▶ TU TAREA:
Presenta como lista JSON de cadenas, con una cadena por línea y sin las líneas en blanco, todo lo que va desde el comienzo de los datos hasta la línea que contiene "coordinates (836, 762).", ambos extremos incluidos.

***** DATOS DEL EJERCICIO

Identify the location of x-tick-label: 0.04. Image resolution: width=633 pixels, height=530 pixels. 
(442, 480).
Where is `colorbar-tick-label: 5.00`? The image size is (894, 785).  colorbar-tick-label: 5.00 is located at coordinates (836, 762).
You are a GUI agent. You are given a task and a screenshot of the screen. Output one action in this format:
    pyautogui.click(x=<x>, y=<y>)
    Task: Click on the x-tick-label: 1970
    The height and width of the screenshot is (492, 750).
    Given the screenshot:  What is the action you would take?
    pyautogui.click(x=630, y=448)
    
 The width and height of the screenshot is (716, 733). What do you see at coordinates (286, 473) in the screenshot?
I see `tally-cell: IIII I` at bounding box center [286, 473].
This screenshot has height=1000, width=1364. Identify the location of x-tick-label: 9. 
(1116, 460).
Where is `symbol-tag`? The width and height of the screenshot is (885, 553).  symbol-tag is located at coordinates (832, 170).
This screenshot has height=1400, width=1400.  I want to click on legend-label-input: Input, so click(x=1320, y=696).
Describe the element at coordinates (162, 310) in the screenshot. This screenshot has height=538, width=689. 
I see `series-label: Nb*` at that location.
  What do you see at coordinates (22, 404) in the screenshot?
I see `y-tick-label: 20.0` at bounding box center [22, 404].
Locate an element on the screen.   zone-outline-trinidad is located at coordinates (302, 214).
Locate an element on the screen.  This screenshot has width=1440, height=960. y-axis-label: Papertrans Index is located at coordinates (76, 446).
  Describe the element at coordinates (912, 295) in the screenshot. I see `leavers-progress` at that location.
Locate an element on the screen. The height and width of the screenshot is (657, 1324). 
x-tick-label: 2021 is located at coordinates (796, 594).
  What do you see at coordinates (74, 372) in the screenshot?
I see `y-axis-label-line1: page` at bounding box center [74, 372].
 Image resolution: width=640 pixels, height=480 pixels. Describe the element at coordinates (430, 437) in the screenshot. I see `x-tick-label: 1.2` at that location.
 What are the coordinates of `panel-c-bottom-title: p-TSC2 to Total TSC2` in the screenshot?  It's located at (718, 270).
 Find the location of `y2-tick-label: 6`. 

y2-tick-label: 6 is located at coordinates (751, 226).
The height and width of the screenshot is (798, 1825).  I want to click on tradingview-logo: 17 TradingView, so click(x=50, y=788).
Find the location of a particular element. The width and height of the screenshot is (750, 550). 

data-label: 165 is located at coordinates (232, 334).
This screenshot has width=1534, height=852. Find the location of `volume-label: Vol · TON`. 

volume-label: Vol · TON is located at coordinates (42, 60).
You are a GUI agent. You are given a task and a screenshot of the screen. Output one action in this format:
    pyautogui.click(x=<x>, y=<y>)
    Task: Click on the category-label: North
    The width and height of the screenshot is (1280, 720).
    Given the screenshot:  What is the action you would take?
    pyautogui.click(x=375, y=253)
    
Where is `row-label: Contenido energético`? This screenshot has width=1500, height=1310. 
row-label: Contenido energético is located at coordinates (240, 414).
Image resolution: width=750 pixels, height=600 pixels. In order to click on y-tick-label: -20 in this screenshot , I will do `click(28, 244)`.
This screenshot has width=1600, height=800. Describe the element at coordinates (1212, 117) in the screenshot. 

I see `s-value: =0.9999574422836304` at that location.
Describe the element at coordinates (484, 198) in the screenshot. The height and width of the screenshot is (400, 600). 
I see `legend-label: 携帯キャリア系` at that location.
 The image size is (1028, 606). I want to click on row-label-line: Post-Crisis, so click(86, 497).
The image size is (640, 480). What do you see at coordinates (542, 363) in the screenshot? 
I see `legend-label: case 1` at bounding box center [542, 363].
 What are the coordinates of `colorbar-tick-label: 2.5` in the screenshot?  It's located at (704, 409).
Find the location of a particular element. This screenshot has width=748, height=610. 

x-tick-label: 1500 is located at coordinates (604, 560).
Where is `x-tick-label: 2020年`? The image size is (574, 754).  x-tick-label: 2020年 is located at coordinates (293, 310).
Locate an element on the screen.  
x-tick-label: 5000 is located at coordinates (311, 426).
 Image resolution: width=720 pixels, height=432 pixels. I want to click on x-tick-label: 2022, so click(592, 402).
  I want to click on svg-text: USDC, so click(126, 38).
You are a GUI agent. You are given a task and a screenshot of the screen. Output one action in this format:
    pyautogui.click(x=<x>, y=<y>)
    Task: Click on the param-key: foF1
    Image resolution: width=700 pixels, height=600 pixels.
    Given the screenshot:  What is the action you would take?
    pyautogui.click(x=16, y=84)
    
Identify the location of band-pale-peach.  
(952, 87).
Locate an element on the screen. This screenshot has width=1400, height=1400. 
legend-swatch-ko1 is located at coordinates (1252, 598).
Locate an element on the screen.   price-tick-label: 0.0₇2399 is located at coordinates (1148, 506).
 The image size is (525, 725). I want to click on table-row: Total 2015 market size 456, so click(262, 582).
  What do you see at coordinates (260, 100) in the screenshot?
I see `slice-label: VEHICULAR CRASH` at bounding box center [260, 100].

**********

▶ SOLUCIÓN DEL EJERCICIO:
[
  "Identify the location of x-tick-label: 0.04. Image resolution: width=633 pixels, height=530 pixels. ",
  "(442, 480).",
  "Where is `colorbar-tick-label: 5.00`? The image size is (894, 785).  colorbar-tick-label: 5.00 is located at coordinates (836, 762)."
]